Films like “WALL · E” or “I, Robot” describe a world where robots play a central role in people’s lives. They should mainly relieve people of annoying everyday tasks. The manufacturing industry shows that this dream is already partially a reality thanks to artificial intelligence (AI) and machine learning.
AI and machine learning are part of our everyday life these days. Be it in your own four walls with the virtual assistant Alexa or the countless voice assistants such as Siri on your mobile phone. But is that artificial intelligence? AI is understood to mean the ability to transfer intelligent human behavior to machines, such as recognizing text, image content, or speech recognition.
Although the terms AI and machine learning are often used interchangeably, they are not the same. Machine learning is only a sub-area of AI and describes mathematical techniques that enable a machine to generate knowledge from experience independently.
Robots In Production
When people talk about AI in the manufacturing industry, they usually mean intelligent industrial robots. Machine learning is one of the most powerful technologies for industrial robots. The aim is for the machine to learn from previous errors and to be able to identify future problems or malfunctions in good time and to resolve them independently.
The interest of companies in integrating these digital technologies into their manufacturing processes has risen sharply in recent years. According to a study by BCG and MIT Sloan Management , 84% of executives assume a clear competitive advantage through intelligent and intelligent machines.
In practice, the advantage is as follows: During product assembly, robots use sensors and cameras to reliably identify individual parts and pick, position and correctly assemble components of a community. Industrial robots are used mainly in production processes with highly automated movement sequences, such as laser welding, soldering, spraying, or gluing.
The robot-assisted inspection is also integrated directly into the production line. This is particularly useful for products with prominent form factors. Heavy parts can be welded together with programmed robot arms and thus support the employees in production. The demands on quality and precision are high, as even minor product defects can lead to severe accidents.
Careful Inspection In The Cleanroom With AI
The production of complex medical devices, such as infusion pumps, laboratory instruments, or single-use medical devices, also places high demands on them. The manufacture of these products is subject to strict guidelines about hygiene and, therefore, often has to be manufactured in a sterile environment.

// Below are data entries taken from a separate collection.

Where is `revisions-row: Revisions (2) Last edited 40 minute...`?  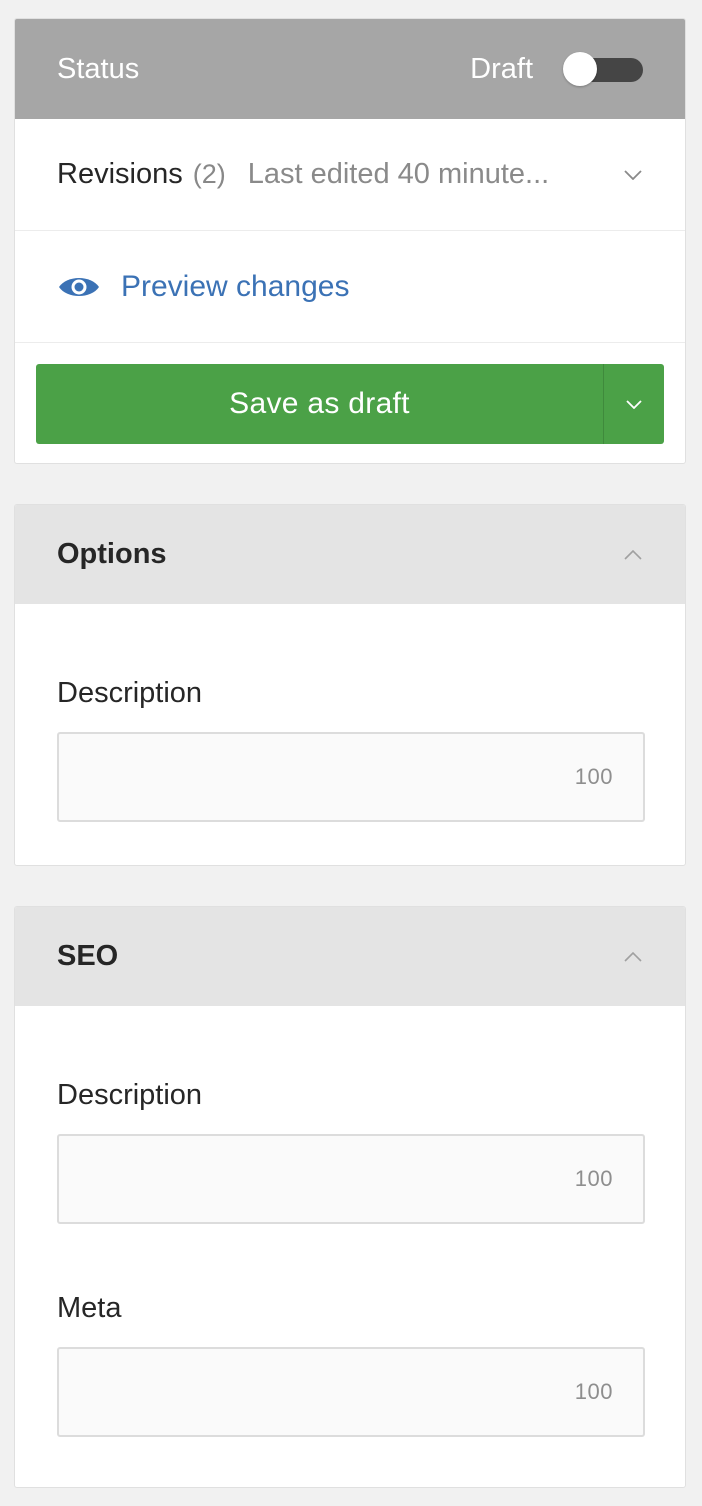
revisions-row: Revisions (2) Last edited 40 minute... is located at coordinates (350, 175).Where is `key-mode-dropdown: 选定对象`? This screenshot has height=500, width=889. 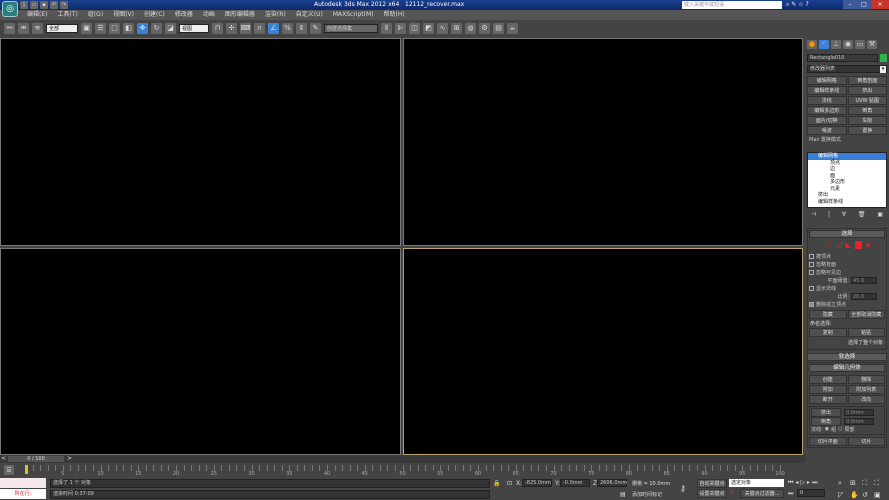 key-mode-dropdown: 选定对象 is located at coordinates (756, 483).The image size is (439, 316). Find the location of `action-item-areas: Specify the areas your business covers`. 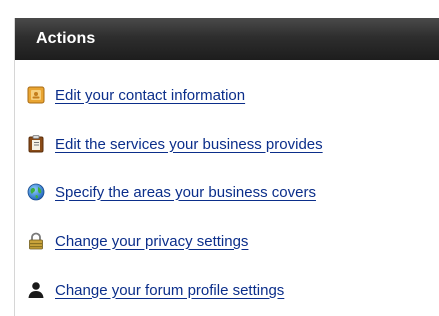

action-item-areas: Specify the areas your business covers is located at coordinates (171, 192).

Clean rooms use systematic ventilation and filtering techniques to minimize production and environmental risks from particles. If only a single hair is found in the sterile packaged devices during quality control, this can lead to entire batches of products being recalled and resulting in immense costs. To avoid the most significant risk of contamination “humans,” the automation wheel and the use of robots are very high in cleanroom production.
With robot-assisted inspection, built-in cameras check objects and components for possible errors during production. Automated image processing gives robots the cognitive ability to identify and locate specific things using notches, markings, or other visual features.

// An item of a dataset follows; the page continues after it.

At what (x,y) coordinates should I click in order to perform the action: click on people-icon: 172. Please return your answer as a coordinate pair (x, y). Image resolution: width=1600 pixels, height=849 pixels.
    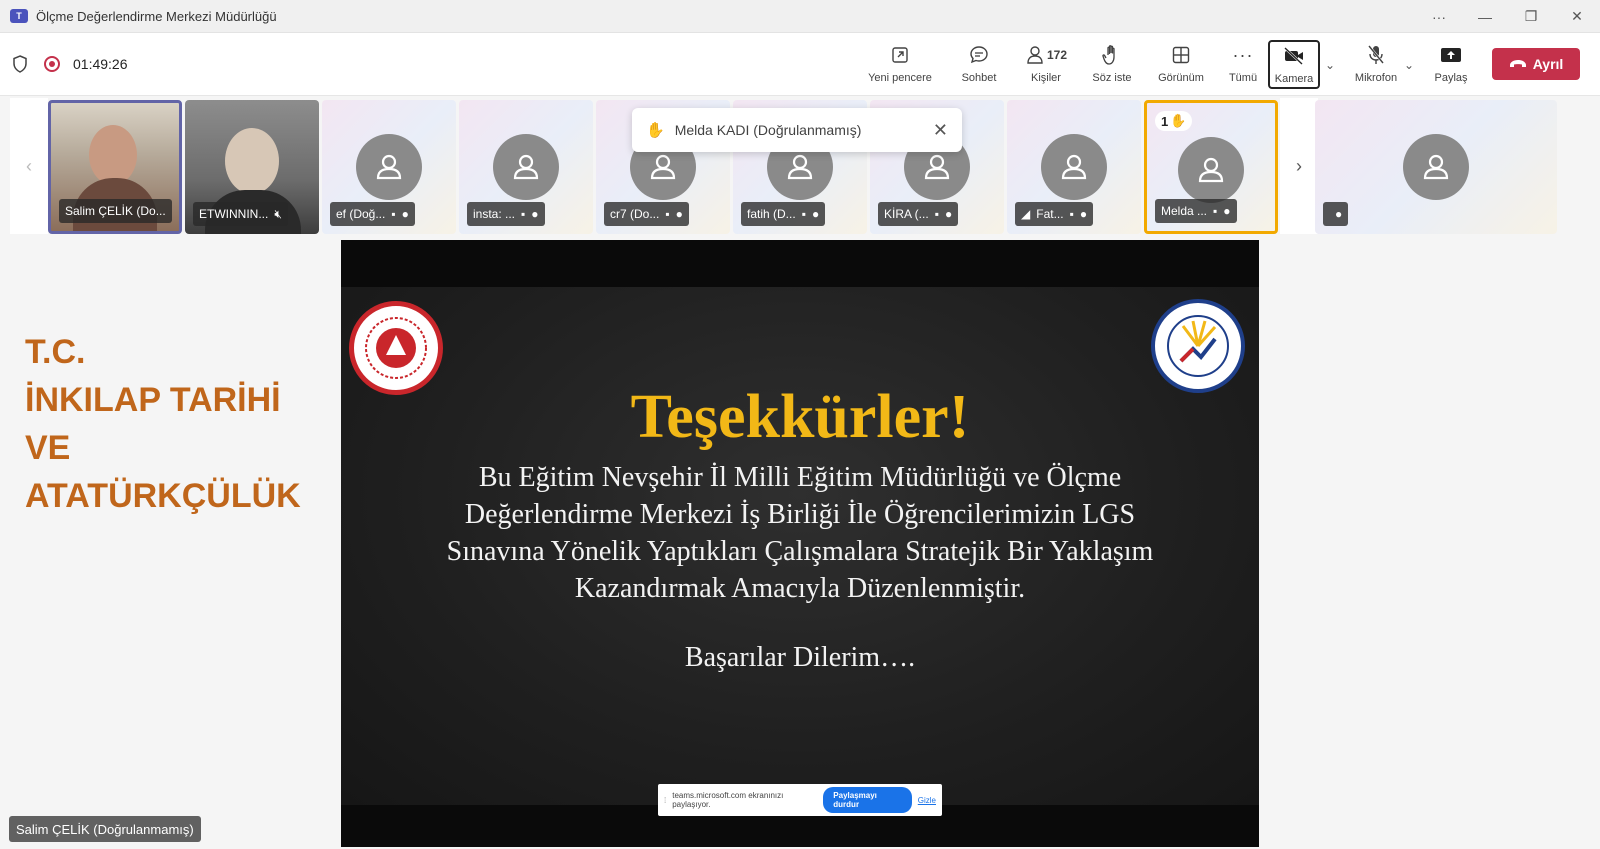
    Looking at the image, I should click on (1046, 55).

Artificial intelligence evaluates images of a part or component during production and compares them with hundreds of other photos in the same sequence in milliseconds. In this way, it can be determined in real-time whether, for example, all the intended parts of a single-use device have been correctly assembled. If there are deviations here, the robot can detect them early on during production and report them as errors.
Data Analytics In The IIoT
In robot-assisted inspections, machine learning is primarily used to optimize the robot’s detection performance. The Industrial Internet of Things (IIoT) is an essential prerequisite for this. Industrial robots collect and process a wide variety of information during use. Automation solutions can be better programmed and controlled based on these data sets. The more networked the data, the more context is created that enables AI applications to recognize patterns, learn them, and apply them to different processes.
A good example here is predictive maintenance. Sensors collect performance-related data from the respective machine and thus monitor maintenance requirements. In this way, repairs can be initiated before defects occur. Downtimes associated with high costs are a thing of the past. Data analytics also provides the starting point for a 360 ° view of products and supports agile and efficient engineering. In supply chain management, the evaluation of data offers accurate predictions for mitigating risks early on and reacting quickly to bottlenecks, market fluctuations, and disruptions.
Smart Factory – More Than Just Science Fiction
Whether IIoT, AI, machine learning, industrial robots, or cost-intensive production in the cleanroom, introducing disruptive technologies for the smart factory is a time-consuming and cost-intensive undertaking. Therefore, companies should gradually implement innovative processes and test the added value of AI for different applications and business areas. Companies cannot and do not have to do this alone.
How does robot-controlled manufacturing affect the design and development of products? Where in the production environment does the use of AI even make sense? What does the IT infrastructure have to look like to manage and evaluate the flood of data in the long term?
However, the bottom line is that the advantages of robot-assisted automation solutions are clear: high precision, optimization of uptime, reduction of downtime, and greater consistency within production. Ultimately, this also increases quality and shortens the time-to-market. It will undoubtedly be a while before the robots live side by side with humans and display real AI.
But in many cases, they are already an integral part of the production. The implementation of artificial intelligence will radically change the industrial sector for manufacturers and customers and, together with a high degree of automation, will enable even more sophisticated products in the future.